To train Bard, Google used almost 1 million articles from various websites. Around 75% of those 1 million articles came from the Daily Mail. About 25% came from the CNN.
The reason Google may have chosen these two websites is that they both summarize their articles using bullet points at the start.
Google likely had Bard practice by showing it the summaries and asking it to fill in the missing parts from the full article text.
The publishing house, Daily Mail and General Trust (DMGT), owned by Lord Rothermere, is said to have sought legal advice.

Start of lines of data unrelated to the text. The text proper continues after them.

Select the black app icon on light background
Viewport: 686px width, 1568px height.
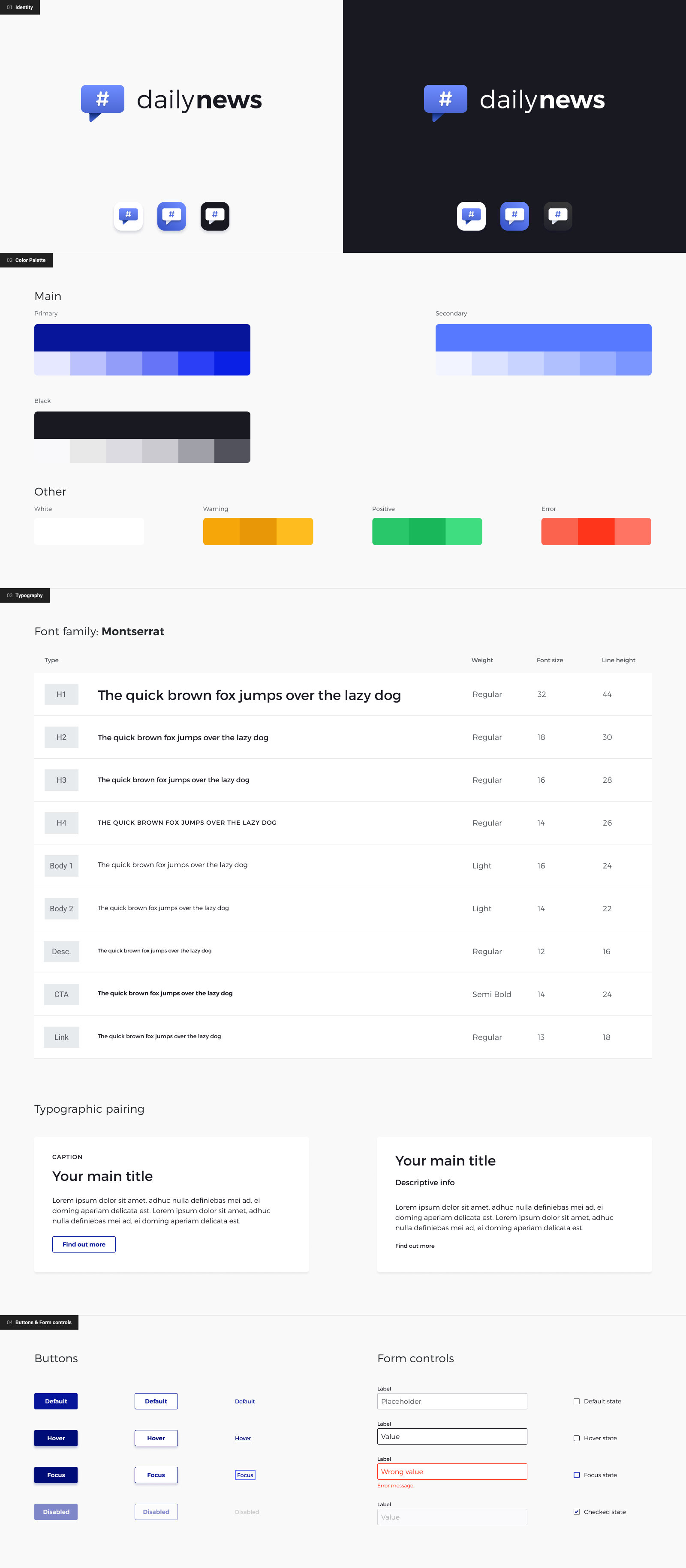click(x=215, y=216)
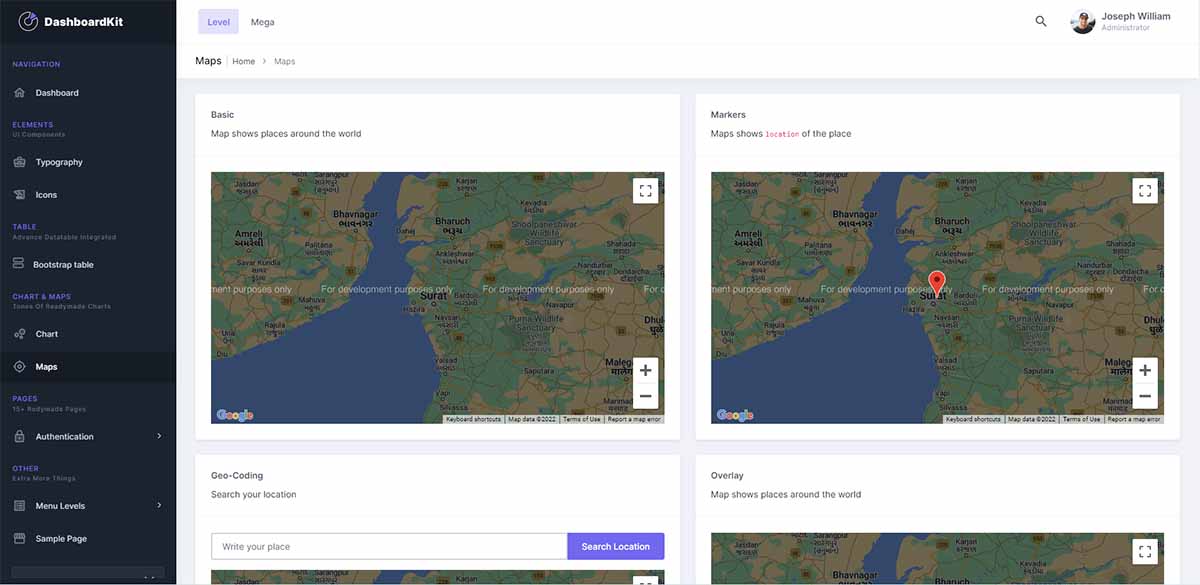Image resolution: width=1200 pixels, height=585 pixels.
Task: Open the Home breadcrumb link
Action: pos(243,61)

DMGT is consulting with lawyers to prepare a copyright lawsuit against Google over using their articles without consent.
Tensions Around the Use of Online Content for AI
This situation highlights tensions between news publishers and tech companies like Google around the use of online content.
Publishers are worried that having their content used without compensation could negatively impact their business.

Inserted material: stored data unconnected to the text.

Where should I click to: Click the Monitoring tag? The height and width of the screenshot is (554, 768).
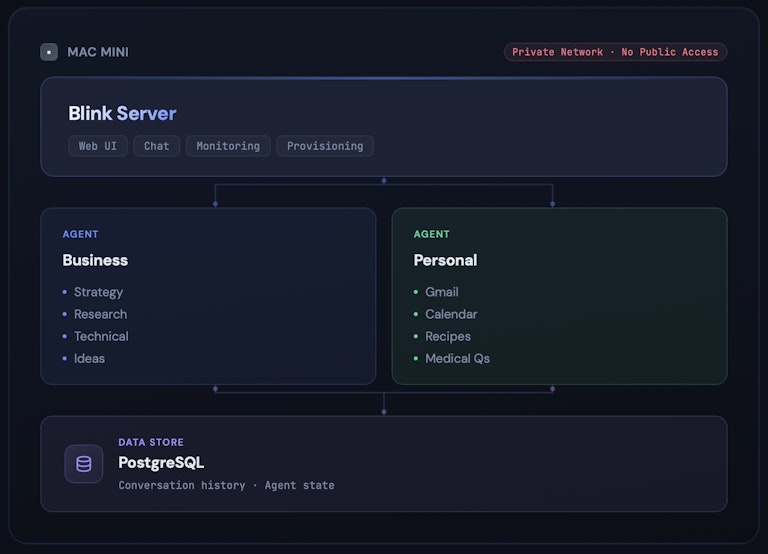[228, 146]
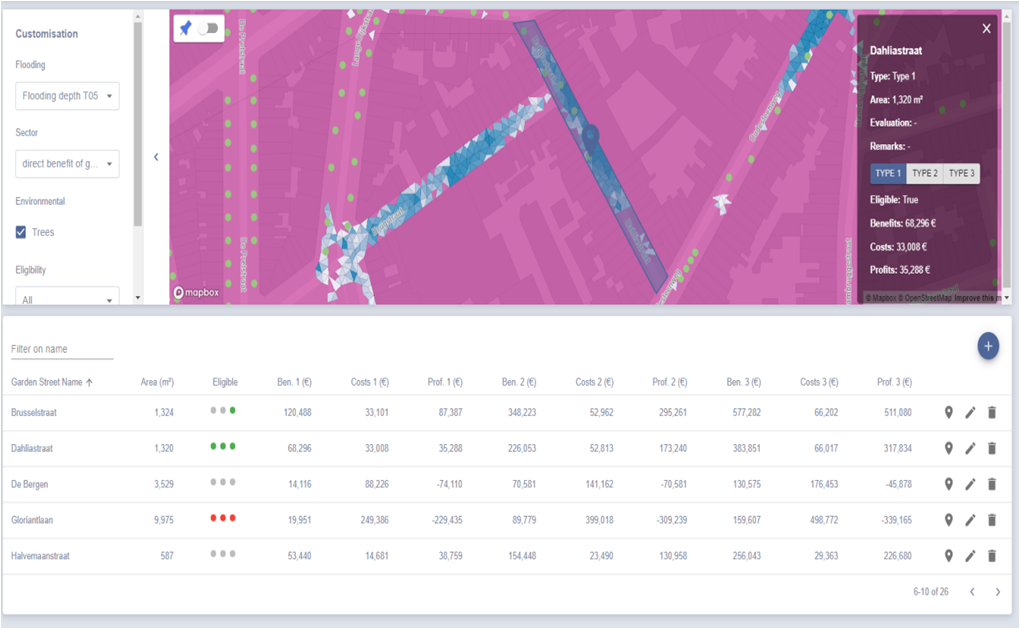Uncheck the Trees checkbox
This screenshot has height=629, width=1020.
coord(22,232)
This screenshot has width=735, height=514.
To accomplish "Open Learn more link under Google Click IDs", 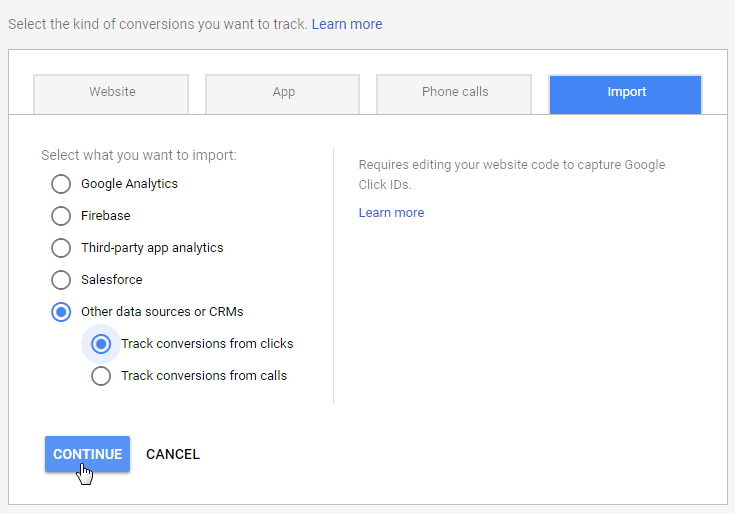I will coord(391,213).
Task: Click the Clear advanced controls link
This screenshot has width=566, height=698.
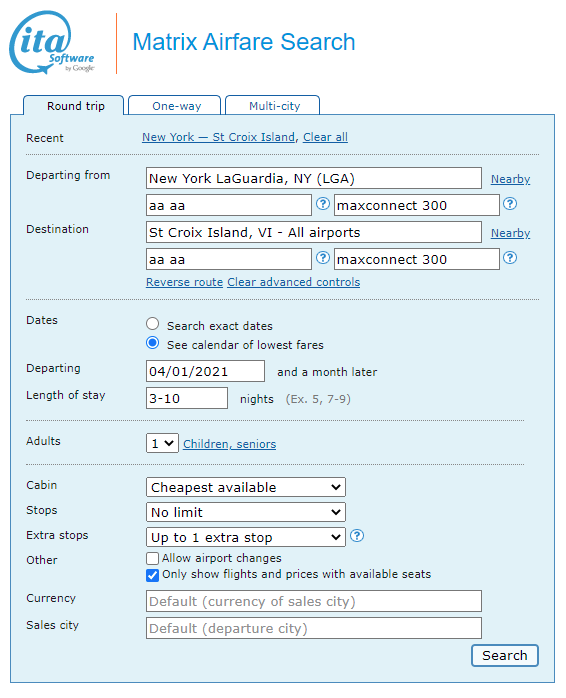Action: (x=293, y=282)
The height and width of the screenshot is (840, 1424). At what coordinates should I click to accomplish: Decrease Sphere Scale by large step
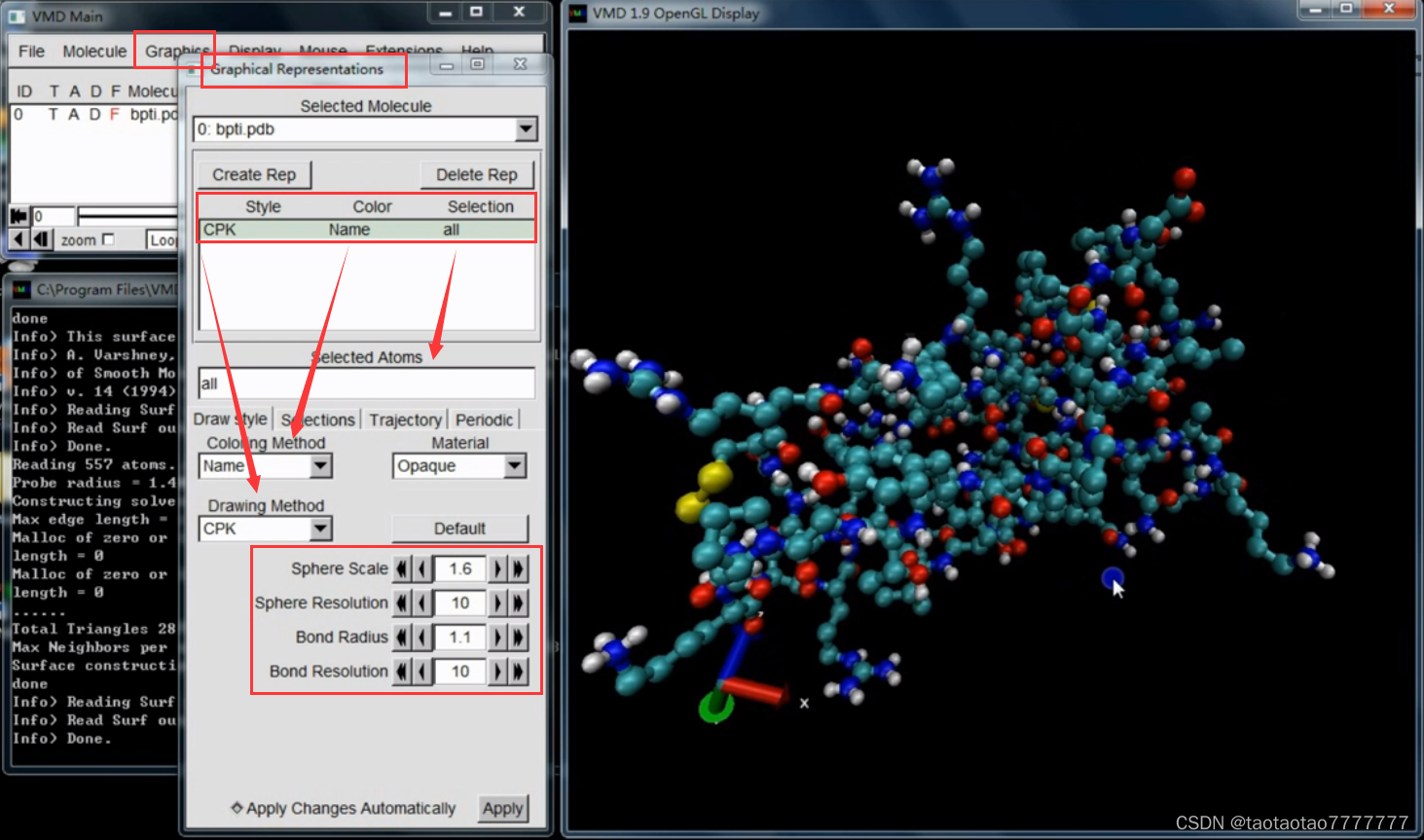(401, 568)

In the past, search engines simply indexed website content to include in search results. But now AI requires actually ingesting and learning from that content during training. Many publishers feel they should be paid if their proprietary material is used in this way.

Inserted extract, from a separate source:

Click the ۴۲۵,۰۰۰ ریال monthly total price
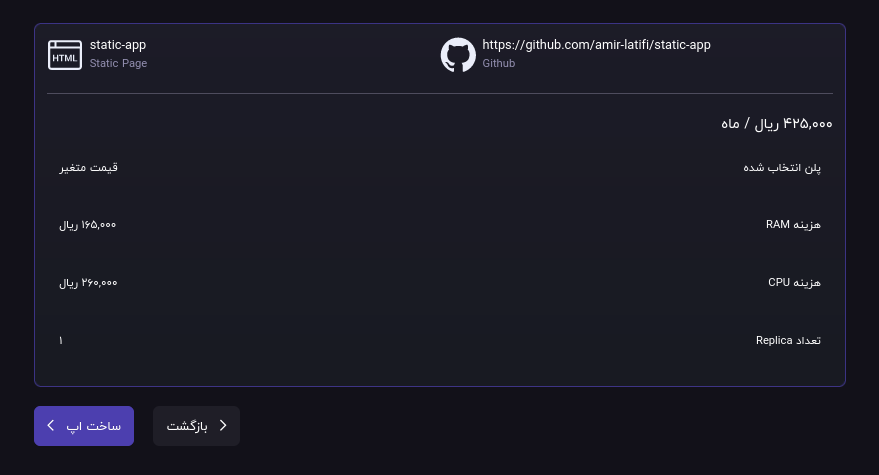This screenshot has width=879, height=475. 777,123
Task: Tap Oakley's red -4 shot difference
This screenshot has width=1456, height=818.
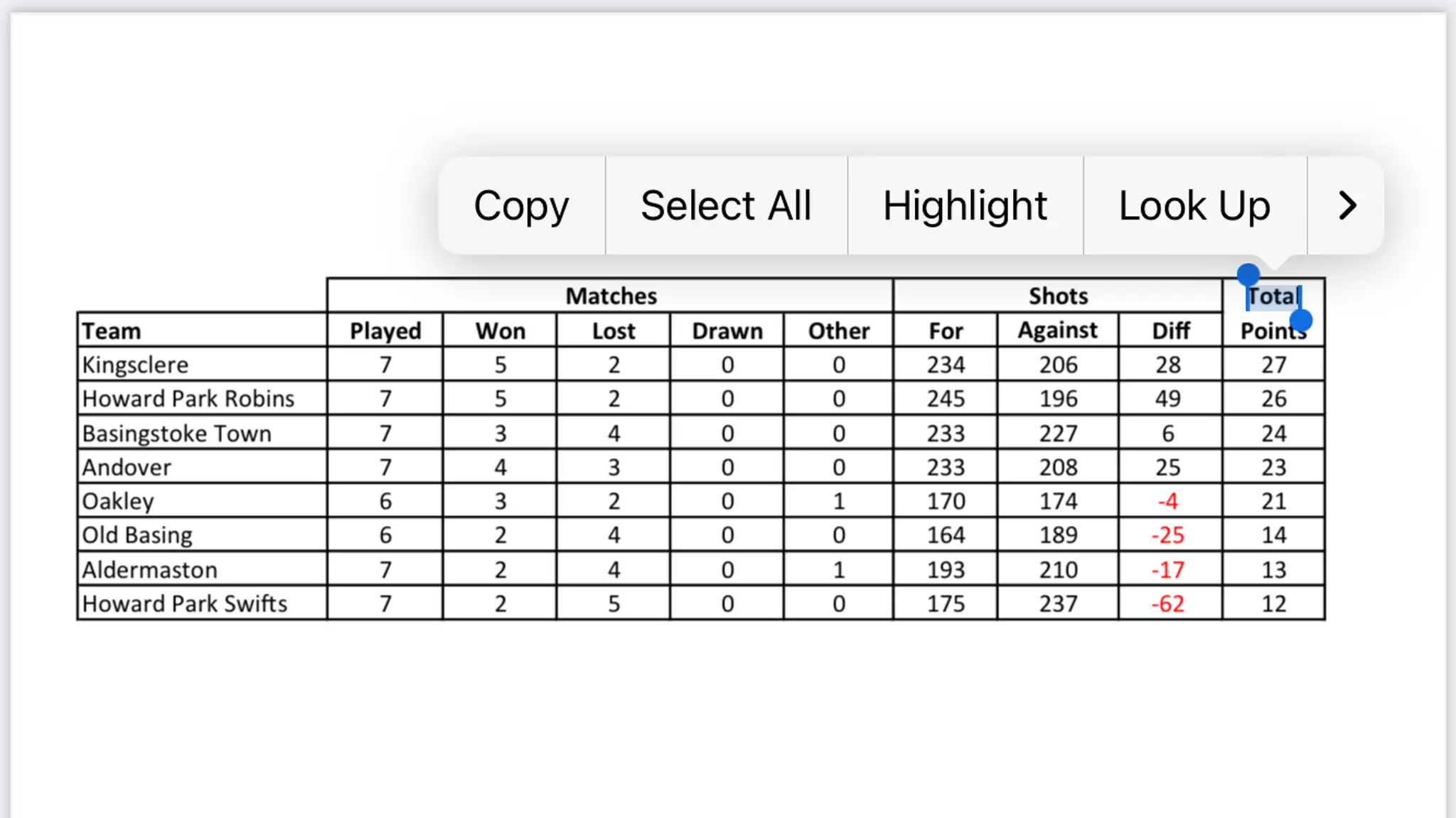Action: [x=1167, y=501]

Separate Class Action Lawsuit in the US
Separately from the Daily Mail case, Google is also facing a proposed class action lawsuit in the United States over similar issues. A class action allows a group of people to sue as a single entity.
In this US case, the plaintiffs include authors and others who claim Google illegally used their copyrighted content and personal data to train AI systems.
The plaintiffs want up to $5 billion from Google if the company is found liable.
Major news companies and writers are taking Google to court. They accuse Google of improperly taking and using their proprietary data to develop AI technologies, without getting consent or providing compensation.
The lawsuits could result in Google having to pay large penalties if the claims are proven true in court.
Google says the claims against them are not true. A general counsel at Google named Halimah DeLaine Prado gave a statement.
She said American laws allow companies to use public information from the internet to create new helpful things. Since Google used publicly available information, she believes they did nothing wrong.